━━ Document excerpt ━━

Rev. L.F.W. Andrews had only begun publication of the Gospel Witness three months earlier in Hartford. In agreement with Barnum, Andrews ceased publication in Hartford and published the joint Herald of Freedom and Gospel Witness in Bethel.

Andrews, 27, had limited professional publishing experience. Prior to publishing the Gospel Witness, he had been the editor of the Hartford Inquirer for only ten weeks. However, he had been raised in a publishing family and apprenticed in his father’s newspaper business.

Andrews authored many of the articles in the paper, including a series of articles entitled “Proofs of Universalism.” He also published an exchange of letters between himself and his father. In those letters, Andrews’s father attempted, unsuccessfully, to dissuade his son from leaving the Presbyterian faith of his youth and converting to Universalism.

The combined Herald of Freedom and Gospel Witness continued to print articles critical of what it deemed the church-state elite. The response to an editorial by Alanson Taylor of the Connecticut Repository was covered in an article entitled “FRAUD! DECEPTION!! FALSEHOOD!!!” The same issue criticized Daggett’s judgment against Barnum as being based on “passions of malice and revenge.”

━━━
━━ Data section ━━

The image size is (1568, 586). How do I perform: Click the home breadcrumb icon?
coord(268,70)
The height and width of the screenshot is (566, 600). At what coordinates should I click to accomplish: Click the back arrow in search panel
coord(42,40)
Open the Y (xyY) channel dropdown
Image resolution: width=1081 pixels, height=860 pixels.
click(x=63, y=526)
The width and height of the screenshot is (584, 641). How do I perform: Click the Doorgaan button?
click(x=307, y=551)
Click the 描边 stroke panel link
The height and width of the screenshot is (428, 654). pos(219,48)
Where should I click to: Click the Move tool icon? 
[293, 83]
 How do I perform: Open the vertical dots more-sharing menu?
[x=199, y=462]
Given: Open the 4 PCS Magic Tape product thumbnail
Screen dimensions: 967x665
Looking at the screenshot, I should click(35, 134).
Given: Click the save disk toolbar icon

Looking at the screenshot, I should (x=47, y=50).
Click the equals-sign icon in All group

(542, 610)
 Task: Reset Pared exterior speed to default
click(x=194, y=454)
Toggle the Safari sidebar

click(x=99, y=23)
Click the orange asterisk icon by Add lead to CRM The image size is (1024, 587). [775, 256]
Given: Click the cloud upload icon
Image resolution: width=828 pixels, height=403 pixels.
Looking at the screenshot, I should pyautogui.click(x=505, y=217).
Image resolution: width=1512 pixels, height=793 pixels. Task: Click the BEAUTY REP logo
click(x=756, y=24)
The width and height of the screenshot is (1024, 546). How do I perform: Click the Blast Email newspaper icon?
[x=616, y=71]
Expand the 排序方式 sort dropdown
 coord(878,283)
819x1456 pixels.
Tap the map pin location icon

━━━

### What to work on
1. Return the passage on the Herald of Freedom and Gospel Witness, starting with "Rev. L.F.W. Andrews" and going on through "father’s newspaper business.".
2. In the passage on the Herald of Freedom and Gospel Witness, how long had Andrews edited the Hartford Inquirer before he published the Gospel Witness?
3. Please write what comes next in the passage on the Herald of Freedom and Gospel Witness, picking up after its last sentence.

### Answers for each item
1.
Rev. L.F.W. Andrews had only begun publication of the Gospel Witness three months earlier in Hartford. In agreement with Barnum, Andrews ceased publication in Hartford and published the joint Herald of Freedom and Gospel Witness in Bethel.

Andrews, 27, had limited professional publishing experience. Prior to publishing the Gospel Witness, he had been the editor of the Hartford Inquirer for only ten weeks. However, he had been raised in a publishing family and apprenticed in his father’s newspaper business.

2. Only ten weeks.

3.
If there was an expectation among Barnum’s opponents that his conviction and incarceration would diminish the reach of his paper, they must have been disappointed. Although information on the number of papers printed is unavailable, an approximation of the paper’s circulation can be gleaned from its agent list. Agents were local individuals who sought subscriptions and payments on behalf of the paper. On December 12, 1832, the month Barnum was released from jail, the paper’s agent list had greatly expanded from 23 agents in four states to 85 agents in 15 states from Vermont to Florida.

Barnum and Andrews dissolved their joint publication in October 1833. Barnum then moved the paper to Danbury.

==Connection Ends with Herald of Freedom==
In November 1834, after publishing 160 issues of The Herald of Freedom, Barnum passed control of the paper to his brother-in-law, John W. Amerman, who published the paper for another year in Norwalk, Connecticut. When Amerman sold the paper to Mr. George Taylor, the Barnum family’s connection to the Herald of Freedom ended.